▶ _EXERCISE PASSAGE_:
══════════
Woman From Wisconsin Survives Horrific 100-foot Fall in Arizona

UTAH (WSAW) -- After a 100-foot fall off a cliff in Arizona, a Minnesota nurse with ties to central Wisconsin said Thursday, she's thankful to be alive.

It was from that mountain that Amber Kohnhorst, 25, said she watched her life flash before her eyes.

Staying at an Arizona ranch for a volunteer trip in Utah, she spent most of her day hiking to the top of a free-climb mountain by herself. It was by chance the owners of the ranch were alerted to her plans.

"My plan was just to go an hour up this mountain in the backyard and then an hour back down... I realized, 'oh my God. I don't know how to get down. I'm stuck on the top of this mountain,'" Amber Kohnhorst said.

After hours without food, water, or cellphone service, she believes she lost consciousness.

"When it was dark out, I woke up at the bottom of this canyon," she said.

The bottom of which she would later learn was a 100-foot drop.

"I could barely move... Every time I moved, I screamed because of the pain," she described.
══════════
▶ _EXTRACTED INFORMATION_:
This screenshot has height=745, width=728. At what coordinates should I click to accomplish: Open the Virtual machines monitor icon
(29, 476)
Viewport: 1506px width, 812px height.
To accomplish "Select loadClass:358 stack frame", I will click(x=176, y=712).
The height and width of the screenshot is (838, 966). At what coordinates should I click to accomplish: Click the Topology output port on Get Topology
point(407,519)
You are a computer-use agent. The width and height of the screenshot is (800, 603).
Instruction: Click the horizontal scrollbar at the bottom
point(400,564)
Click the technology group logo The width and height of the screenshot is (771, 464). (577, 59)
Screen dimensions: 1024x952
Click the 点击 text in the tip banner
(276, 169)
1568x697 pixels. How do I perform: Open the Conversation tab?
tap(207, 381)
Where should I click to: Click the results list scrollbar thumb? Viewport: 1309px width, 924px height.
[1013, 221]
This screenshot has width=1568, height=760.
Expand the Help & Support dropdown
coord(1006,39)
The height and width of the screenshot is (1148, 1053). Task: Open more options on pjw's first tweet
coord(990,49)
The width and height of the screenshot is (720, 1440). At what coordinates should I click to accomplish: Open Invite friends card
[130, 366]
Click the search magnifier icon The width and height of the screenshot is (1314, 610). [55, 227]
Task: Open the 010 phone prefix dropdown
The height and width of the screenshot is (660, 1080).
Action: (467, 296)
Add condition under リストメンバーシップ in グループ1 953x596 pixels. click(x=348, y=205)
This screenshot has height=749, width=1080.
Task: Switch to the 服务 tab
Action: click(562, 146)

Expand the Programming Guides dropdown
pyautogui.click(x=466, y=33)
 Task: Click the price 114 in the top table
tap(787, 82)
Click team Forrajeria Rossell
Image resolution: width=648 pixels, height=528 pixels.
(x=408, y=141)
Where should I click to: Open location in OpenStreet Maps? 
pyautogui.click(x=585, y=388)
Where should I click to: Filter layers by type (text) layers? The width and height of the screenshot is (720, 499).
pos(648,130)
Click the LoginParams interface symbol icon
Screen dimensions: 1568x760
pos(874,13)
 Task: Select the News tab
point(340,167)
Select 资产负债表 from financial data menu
══════════
▶ _WHAT YOU SHOULD DO_: Reproduce everything from "UTAH (WSAW) -- After" down to "Amber Kohnhorst said." in the news story about the 100-foot fall in Arizona.

▶ _RESPONSE FOR THIS EXERCISE_:
UTAH (WSAW) -- After a 100-foot fall off a cliff in Arizona, a Minnesota nurse with ties to central Wisconsin said Thursday, she's thankful to be alive.

It was from that mountain that Amber Kohnhorst, 25, said she watched her life flash before her eyes.

Staying at an Arizona ranch for a volunteer trip in Utah, she spent most of her day hiking to the top of a free-climb mountain by herself. It was by chance the owners of the ranch were alerted to her plans.

"My plan was just to go an hour up this mountain in the backyard and then an hour back down... I realized, 'oh my God. I don't know how to get down. I'm stuck on the top of this mountain,'" Amber Kohnhorst said.